Segment Open

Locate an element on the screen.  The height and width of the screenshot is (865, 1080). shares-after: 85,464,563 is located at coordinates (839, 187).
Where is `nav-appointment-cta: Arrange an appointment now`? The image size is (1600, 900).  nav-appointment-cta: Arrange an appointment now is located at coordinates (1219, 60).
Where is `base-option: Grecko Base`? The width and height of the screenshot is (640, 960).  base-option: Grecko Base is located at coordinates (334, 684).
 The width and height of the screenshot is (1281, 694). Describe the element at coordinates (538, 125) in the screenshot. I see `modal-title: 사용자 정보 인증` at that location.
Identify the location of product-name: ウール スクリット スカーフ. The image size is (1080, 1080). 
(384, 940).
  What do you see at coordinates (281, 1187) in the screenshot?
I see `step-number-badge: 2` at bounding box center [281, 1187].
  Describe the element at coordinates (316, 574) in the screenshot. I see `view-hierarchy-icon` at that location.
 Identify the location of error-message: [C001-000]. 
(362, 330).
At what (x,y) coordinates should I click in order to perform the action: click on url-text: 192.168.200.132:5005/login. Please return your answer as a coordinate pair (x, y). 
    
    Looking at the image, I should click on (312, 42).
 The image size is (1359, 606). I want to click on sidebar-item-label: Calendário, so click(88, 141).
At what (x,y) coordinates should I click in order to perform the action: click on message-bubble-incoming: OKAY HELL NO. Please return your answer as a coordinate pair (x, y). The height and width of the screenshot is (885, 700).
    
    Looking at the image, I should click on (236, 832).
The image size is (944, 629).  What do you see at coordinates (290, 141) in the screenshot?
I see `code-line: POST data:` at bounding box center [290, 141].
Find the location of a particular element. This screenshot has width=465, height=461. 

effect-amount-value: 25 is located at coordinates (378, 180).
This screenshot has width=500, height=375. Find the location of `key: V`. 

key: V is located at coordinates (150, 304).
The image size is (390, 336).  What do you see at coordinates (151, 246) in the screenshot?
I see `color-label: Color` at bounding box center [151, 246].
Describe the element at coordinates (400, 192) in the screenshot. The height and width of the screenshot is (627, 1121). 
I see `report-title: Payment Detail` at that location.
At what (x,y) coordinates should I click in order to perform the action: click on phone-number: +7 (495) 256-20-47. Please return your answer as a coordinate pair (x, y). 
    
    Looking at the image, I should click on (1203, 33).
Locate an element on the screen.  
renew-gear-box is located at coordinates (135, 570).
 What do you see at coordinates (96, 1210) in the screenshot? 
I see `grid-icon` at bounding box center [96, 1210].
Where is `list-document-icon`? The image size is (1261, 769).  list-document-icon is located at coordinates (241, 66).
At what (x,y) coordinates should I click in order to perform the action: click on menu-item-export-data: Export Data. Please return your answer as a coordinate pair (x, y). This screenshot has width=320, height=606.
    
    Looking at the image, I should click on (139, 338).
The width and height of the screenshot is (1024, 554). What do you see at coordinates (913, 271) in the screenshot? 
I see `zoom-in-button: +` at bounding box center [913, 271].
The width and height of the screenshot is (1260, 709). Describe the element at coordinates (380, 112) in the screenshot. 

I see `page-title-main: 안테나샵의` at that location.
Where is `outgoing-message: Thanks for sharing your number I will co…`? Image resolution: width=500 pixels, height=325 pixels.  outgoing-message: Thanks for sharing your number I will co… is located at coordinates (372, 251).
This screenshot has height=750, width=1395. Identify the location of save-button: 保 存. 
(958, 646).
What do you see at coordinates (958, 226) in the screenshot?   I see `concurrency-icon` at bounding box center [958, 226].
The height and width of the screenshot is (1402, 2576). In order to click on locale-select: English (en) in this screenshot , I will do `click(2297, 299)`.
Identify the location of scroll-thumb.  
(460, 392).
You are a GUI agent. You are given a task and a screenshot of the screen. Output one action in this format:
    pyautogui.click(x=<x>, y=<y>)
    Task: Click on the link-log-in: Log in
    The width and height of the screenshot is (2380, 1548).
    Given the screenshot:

Segment Closed

## ACTIVITY:
Lay out the records as a JSON list of strings, one per line, beginning with the first line and stopping after the line that contains "Describe the element at coordinates (316, 574)". Leave out any blank lines.

## EXERCISE RESPONSE:
[
  "Locate an element on the screen.  The height and width of the screenshot is (865, 1080). shares-after: 85,464,563 is located at coordinates (839, 187).",
  "Where is `nav-appointment-cta: Arrange an appointment now`? The image size is (1600, 900).  nav-appointment-cta: Arrange an appointment now is located at coordinates (1219, 60).",
  "Where is `base-option: Grecko Base`? The width and height of the screenshot is (640, 960).  base-option: Grecko Base is located at coordinates (334, 684).",
  " The width and height of the screenshot is (1281, 694). Describe the element at coordinates (538, 125) in the screenshot. I see `modal-title: 사용자 정보 인증` at that location.",
  "Identify the location of product-name: ウール スクリット スカーフ. The image size is (1080, 1080). ",
  "(384, 940).",
  "  What do you see at coordinates (281, 1187) in the screenshot?",
  "I see `step-number-badge: 2` at bounding box center [281, 1187].",
  "  Describe the element at coordinates (316, 574) in the screenshot. I see `view-hierarchy-icon` at that location."
]